Steve’s was the destination whenever we were sent to the store by my mother, and also any time we craved a soda or some ice cream. But there were many times when our appetites were moving us towards what quickly was becoming an oddity of the moment – “penny candy.”
It was a heavily polished glass paneled cabinet which attracted us to Mr. Mather’s little store, and it wasn’t by happenstance that we would be found staring into that cabinet at what seemed to be hundreds of boxes full of “penny candy.”
As we entered his store, Mr. Mather would grab one of the little brown paper bags that he had on his side of the candy counter, just right for our daily candy purchase. Some of the many choices were one penny each while others were “two for a penny.”

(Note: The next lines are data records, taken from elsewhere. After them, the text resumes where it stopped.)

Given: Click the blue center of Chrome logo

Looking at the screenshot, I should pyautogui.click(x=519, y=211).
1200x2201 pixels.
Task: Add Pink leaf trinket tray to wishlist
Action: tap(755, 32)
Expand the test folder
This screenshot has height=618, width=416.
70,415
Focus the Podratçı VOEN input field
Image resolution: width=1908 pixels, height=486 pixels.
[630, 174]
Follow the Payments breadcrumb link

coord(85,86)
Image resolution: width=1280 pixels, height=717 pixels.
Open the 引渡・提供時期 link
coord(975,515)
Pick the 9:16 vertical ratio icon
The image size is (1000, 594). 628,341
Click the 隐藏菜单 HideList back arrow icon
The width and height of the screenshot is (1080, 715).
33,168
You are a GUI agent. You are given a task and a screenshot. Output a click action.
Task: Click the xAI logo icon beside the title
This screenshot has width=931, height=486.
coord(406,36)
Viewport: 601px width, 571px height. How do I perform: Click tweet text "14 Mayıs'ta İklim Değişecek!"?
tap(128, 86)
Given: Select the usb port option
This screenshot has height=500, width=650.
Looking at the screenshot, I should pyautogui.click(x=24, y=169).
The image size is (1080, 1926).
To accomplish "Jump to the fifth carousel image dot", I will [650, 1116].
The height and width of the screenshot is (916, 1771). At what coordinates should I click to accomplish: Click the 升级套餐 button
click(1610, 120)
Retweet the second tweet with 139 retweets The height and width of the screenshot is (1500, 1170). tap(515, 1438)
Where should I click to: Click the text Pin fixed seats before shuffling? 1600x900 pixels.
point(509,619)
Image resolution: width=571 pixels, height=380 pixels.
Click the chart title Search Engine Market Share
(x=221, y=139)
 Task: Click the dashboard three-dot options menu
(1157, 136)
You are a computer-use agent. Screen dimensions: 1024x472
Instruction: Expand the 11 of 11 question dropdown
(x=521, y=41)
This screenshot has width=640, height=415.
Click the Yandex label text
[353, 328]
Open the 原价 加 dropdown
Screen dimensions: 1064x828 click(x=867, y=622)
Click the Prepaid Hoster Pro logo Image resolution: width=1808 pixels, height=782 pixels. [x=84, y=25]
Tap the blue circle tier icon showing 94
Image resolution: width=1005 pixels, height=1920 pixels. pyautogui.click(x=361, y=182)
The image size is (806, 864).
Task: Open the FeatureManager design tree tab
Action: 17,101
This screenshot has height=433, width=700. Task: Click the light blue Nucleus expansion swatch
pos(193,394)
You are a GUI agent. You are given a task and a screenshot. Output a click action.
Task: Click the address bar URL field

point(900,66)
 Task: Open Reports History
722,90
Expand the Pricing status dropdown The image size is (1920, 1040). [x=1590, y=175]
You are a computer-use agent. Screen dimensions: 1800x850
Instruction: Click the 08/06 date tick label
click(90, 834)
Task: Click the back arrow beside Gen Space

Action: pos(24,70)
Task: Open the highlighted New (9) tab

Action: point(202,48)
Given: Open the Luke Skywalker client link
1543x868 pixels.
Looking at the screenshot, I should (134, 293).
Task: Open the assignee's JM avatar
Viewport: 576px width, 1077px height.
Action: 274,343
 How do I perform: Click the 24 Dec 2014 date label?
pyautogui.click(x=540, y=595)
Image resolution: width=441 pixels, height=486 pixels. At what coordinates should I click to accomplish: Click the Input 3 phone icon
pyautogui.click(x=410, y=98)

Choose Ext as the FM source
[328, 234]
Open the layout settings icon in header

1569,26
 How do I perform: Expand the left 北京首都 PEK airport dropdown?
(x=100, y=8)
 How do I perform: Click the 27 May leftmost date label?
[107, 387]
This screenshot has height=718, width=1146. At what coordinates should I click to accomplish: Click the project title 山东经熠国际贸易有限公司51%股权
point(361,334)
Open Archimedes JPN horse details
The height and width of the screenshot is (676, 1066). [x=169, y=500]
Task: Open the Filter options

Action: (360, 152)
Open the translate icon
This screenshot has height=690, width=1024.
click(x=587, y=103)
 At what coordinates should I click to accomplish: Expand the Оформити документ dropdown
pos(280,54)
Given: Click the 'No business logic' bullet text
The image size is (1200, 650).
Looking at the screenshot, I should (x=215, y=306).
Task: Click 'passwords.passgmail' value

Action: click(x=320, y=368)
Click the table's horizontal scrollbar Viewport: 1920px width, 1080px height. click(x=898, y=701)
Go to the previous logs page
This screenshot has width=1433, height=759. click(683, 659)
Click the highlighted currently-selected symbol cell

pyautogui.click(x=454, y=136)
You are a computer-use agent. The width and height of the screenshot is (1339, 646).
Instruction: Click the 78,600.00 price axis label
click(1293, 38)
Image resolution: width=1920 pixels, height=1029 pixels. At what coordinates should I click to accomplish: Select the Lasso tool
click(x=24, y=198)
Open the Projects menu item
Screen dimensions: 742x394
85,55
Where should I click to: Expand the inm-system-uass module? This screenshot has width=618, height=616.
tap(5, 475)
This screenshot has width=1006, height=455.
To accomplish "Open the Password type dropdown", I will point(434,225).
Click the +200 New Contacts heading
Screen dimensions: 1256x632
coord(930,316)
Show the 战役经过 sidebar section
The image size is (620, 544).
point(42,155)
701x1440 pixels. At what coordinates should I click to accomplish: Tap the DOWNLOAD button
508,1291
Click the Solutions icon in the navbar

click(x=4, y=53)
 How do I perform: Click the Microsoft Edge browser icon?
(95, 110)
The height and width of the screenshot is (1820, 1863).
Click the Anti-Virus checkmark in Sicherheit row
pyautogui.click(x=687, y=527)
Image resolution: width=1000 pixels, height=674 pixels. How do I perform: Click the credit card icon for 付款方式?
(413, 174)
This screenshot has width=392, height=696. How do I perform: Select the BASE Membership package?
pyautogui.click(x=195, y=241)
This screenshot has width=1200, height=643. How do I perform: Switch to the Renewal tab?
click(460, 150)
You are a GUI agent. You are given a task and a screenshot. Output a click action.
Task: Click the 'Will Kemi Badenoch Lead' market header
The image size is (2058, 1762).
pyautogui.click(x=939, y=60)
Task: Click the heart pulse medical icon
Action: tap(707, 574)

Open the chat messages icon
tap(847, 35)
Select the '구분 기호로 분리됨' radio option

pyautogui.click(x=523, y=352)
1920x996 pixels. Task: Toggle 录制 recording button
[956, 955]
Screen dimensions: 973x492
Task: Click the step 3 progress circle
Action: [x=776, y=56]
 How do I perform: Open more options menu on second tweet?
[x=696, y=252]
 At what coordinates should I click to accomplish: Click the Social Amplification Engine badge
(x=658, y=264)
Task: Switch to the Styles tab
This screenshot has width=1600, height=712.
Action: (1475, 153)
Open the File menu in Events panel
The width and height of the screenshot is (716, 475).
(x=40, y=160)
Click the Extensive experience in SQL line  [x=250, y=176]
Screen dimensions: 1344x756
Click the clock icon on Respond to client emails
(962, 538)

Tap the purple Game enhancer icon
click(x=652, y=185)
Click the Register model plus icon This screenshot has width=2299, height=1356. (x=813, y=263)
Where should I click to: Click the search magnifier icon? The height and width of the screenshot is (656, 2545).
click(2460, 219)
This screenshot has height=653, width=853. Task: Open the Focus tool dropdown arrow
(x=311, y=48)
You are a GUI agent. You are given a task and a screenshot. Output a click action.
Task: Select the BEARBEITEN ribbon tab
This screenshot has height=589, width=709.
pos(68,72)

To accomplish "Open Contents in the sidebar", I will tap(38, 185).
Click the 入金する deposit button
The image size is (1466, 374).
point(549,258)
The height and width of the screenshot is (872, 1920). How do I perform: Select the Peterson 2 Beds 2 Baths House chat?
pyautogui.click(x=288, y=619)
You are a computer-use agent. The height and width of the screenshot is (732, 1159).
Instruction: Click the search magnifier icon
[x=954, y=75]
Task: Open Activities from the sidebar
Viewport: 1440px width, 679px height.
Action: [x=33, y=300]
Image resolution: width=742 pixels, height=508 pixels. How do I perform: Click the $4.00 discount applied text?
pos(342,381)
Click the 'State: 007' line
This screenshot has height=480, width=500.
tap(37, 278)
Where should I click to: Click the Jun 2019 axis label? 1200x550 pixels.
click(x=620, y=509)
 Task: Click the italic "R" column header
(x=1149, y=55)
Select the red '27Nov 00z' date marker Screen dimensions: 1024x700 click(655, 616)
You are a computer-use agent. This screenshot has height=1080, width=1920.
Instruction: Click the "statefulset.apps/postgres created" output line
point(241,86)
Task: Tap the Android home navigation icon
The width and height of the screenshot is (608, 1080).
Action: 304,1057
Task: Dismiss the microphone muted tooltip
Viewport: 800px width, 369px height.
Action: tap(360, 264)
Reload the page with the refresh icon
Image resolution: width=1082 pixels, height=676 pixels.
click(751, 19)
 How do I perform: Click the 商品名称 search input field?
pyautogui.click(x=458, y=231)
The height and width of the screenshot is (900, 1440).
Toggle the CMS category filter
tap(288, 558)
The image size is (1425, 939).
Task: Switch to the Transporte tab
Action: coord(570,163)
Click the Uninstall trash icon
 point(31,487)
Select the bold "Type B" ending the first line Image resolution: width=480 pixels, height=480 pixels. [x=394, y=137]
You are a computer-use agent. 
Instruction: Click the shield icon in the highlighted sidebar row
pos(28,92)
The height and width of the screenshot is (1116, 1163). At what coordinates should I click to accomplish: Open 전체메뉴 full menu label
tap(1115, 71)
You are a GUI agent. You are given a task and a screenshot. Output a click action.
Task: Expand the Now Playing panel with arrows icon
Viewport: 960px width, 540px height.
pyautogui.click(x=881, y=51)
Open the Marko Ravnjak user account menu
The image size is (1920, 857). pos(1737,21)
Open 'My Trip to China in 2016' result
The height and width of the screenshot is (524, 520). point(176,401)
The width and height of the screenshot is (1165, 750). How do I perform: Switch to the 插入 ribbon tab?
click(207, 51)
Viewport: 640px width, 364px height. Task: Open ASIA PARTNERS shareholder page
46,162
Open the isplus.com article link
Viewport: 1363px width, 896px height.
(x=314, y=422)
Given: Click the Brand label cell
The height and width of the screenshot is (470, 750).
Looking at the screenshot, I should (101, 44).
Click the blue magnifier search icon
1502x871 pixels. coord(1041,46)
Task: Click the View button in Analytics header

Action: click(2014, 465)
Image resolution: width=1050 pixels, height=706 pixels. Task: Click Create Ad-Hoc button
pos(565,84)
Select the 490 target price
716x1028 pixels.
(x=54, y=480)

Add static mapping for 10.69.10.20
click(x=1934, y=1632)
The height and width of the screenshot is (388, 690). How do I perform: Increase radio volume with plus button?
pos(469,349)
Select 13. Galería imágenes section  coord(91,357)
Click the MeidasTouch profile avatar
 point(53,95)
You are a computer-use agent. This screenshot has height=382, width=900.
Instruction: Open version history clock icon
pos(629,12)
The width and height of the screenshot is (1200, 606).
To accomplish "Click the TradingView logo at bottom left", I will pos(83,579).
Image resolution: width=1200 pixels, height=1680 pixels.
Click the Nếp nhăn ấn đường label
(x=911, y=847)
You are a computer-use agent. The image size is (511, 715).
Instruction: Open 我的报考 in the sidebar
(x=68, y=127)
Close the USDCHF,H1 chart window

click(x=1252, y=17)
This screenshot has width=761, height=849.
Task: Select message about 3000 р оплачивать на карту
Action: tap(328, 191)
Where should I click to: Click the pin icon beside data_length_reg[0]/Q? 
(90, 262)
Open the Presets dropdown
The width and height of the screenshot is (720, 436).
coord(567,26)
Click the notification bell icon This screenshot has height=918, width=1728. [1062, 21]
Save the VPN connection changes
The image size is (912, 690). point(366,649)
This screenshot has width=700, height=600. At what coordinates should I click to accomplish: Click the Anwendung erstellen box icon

The selection process wasn’t an easy one and it usually took several minutes to trade our nickel or dime for the little bag of candy. There might not have actually been a hundred choices in that cabinet, but picking out the best and tastiest ones was nonetheless an important job, and took a lot of serious thinking.
There were “Mary Janes” and “Bit O’ Honey,” chewy goodies wrapped in colorful waxed paper that wasn’t easy to remove from the sticky candy.
There were “jawbreakers,” which we thought could easily live up to their name as we put our hearts and souls, and teeth and – yes, even our jaws – into biting, chewing and crushing that little round ball of candy into bits, pieces and “smithereens.”
There were many different varieties of licorice candies – little twisted ropes, licorice in many different shapes including pipes, cars and animals, and candy-coated licorice squares, rectangles, triangles and circles. There were little wax bottles filled with a sweet, syrupy liquid.
There were little colorful candy buttons attached to paper strips, chocolate nonpareils, ribbon candy, tootsie rolls and Necco wafers packaged in smaller than usual rolls so they could fit in with the other penny candies.
There were also candy necklaces, bubble gum with cartoons printed on the wrappers, cellophane wrapped caramels and root beer barrels.
While writing this I thought of another whole source of childhood candy: the movies. As I remember, along with a box of buttered popcorn, a Saturday afternoon treat at the movie matinee at one of our neighborhood theaters inevitably included a little box full of – Good and Plenty, Hot Tamales, Juju Fruits, Boston Baked Beans, Dots, Red Hots or Mike and Ike.
All that candy – no wonder we were good friends with the family dentist.